BRIEF =
Supply the number of lines in the listing below in which the word "logo" occurs, and nothing else.

DATA RECORDS =

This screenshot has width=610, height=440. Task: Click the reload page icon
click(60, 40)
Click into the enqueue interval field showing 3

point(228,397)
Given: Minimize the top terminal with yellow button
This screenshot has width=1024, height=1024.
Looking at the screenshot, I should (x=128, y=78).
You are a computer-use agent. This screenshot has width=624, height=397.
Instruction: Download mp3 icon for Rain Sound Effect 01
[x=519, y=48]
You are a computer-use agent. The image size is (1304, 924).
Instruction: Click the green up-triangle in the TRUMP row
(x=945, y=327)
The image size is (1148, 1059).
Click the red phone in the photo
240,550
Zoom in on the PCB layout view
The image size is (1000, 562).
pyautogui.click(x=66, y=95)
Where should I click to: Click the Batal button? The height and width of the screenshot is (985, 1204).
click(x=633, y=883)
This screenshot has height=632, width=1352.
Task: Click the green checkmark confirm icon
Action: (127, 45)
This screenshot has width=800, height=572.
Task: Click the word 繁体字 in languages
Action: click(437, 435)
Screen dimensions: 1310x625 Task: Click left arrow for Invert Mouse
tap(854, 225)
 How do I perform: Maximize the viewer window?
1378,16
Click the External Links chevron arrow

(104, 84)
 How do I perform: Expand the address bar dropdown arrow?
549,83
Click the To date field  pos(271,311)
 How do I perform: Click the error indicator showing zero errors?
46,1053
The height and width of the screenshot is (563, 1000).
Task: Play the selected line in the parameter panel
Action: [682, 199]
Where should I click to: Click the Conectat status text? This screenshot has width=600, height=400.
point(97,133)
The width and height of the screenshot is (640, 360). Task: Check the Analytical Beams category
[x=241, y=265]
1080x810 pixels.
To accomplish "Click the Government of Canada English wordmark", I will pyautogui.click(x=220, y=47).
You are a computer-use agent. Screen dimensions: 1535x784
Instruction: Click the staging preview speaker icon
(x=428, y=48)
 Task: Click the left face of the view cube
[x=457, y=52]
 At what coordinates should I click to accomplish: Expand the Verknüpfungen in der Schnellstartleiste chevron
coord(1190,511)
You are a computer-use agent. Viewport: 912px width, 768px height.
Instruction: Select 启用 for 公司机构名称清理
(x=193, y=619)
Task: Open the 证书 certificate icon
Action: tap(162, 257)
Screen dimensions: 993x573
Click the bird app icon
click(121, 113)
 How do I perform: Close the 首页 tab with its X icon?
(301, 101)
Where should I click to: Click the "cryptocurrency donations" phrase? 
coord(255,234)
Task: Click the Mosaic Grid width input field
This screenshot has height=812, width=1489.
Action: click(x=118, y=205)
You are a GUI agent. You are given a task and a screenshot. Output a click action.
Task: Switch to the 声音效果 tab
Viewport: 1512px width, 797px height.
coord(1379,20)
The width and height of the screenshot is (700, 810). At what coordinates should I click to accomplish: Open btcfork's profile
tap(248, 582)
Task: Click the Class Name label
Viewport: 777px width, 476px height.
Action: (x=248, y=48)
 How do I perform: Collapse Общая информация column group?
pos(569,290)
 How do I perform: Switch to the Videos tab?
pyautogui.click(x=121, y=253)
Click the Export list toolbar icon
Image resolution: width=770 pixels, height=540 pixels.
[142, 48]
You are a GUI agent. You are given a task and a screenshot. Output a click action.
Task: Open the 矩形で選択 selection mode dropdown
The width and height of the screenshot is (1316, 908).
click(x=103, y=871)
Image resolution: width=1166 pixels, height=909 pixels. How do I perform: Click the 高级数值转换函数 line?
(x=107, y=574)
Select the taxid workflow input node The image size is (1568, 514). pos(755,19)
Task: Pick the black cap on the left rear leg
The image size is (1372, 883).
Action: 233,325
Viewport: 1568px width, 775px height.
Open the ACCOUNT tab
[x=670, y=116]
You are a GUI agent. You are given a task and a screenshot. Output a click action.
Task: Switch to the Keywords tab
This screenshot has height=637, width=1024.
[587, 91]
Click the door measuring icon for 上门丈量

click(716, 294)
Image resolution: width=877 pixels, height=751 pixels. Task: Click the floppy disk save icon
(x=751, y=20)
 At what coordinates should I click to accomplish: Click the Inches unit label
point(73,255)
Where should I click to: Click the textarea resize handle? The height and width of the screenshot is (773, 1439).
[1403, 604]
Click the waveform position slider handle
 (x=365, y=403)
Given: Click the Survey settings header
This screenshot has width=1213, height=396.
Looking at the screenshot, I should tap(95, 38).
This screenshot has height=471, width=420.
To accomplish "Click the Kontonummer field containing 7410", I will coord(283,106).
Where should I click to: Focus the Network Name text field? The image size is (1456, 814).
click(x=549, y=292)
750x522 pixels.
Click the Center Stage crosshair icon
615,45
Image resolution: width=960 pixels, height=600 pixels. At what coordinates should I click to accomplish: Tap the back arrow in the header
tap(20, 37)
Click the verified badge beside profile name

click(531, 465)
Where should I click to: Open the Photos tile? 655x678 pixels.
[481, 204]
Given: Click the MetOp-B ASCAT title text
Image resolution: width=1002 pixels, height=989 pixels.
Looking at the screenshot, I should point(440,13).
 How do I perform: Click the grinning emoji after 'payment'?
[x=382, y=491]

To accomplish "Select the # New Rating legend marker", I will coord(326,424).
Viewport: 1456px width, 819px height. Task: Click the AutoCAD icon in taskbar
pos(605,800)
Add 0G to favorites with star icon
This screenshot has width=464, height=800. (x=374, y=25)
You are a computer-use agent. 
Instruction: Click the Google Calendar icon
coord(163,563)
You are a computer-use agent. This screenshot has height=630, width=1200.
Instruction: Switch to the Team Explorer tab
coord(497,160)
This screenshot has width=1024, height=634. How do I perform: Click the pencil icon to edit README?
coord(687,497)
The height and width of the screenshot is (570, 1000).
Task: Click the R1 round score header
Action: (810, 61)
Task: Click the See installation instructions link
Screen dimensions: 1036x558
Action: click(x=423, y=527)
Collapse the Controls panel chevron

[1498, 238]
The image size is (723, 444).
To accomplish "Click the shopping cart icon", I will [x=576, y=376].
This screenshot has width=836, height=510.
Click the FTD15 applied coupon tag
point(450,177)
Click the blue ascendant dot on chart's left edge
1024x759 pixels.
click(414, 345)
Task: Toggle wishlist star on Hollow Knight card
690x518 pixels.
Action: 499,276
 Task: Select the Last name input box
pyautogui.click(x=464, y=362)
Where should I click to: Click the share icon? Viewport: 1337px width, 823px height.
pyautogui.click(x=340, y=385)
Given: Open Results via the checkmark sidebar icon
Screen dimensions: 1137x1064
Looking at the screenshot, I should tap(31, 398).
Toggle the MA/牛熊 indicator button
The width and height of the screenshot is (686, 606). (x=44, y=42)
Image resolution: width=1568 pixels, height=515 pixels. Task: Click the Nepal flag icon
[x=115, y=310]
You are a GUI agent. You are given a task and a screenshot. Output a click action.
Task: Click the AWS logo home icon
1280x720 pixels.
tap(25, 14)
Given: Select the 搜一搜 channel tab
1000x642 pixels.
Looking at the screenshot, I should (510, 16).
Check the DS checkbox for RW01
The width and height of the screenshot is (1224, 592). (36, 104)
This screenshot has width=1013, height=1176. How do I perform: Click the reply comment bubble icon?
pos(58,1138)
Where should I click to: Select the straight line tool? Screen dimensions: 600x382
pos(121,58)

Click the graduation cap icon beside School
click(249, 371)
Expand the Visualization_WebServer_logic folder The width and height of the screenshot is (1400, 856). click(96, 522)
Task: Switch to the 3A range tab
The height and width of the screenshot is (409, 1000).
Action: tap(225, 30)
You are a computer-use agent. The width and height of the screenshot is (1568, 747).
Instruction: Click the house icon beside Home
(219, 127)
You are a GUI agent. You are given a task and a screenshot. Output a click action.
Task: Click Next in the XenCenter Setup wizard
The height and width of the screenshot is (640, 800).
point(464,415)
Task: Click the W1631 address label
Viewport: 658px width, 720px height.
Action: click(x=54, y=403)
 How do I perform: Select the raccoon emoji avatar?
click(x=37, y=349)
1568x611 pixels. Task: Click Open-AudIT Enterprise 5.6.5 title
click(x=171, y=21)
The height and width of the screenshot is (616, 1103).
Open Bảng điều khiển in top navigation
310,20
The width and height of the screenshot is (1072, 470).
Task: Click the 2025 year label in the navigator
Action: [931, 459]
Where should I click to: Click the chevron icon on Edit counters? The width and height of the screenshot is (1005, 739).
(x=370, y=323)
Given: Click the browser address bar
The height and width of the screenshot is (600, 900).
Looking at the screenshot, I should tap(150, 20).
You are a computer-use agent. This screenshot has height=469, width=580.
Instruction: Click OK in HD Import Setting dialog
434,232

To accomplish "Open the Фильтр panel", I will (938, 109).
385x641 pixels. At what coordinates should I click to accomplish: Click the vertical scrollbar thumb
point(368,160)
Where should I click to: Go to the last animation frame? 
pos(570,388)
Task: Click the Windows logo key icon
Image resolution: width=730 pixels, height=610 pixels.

WRITTEN REPLY =
2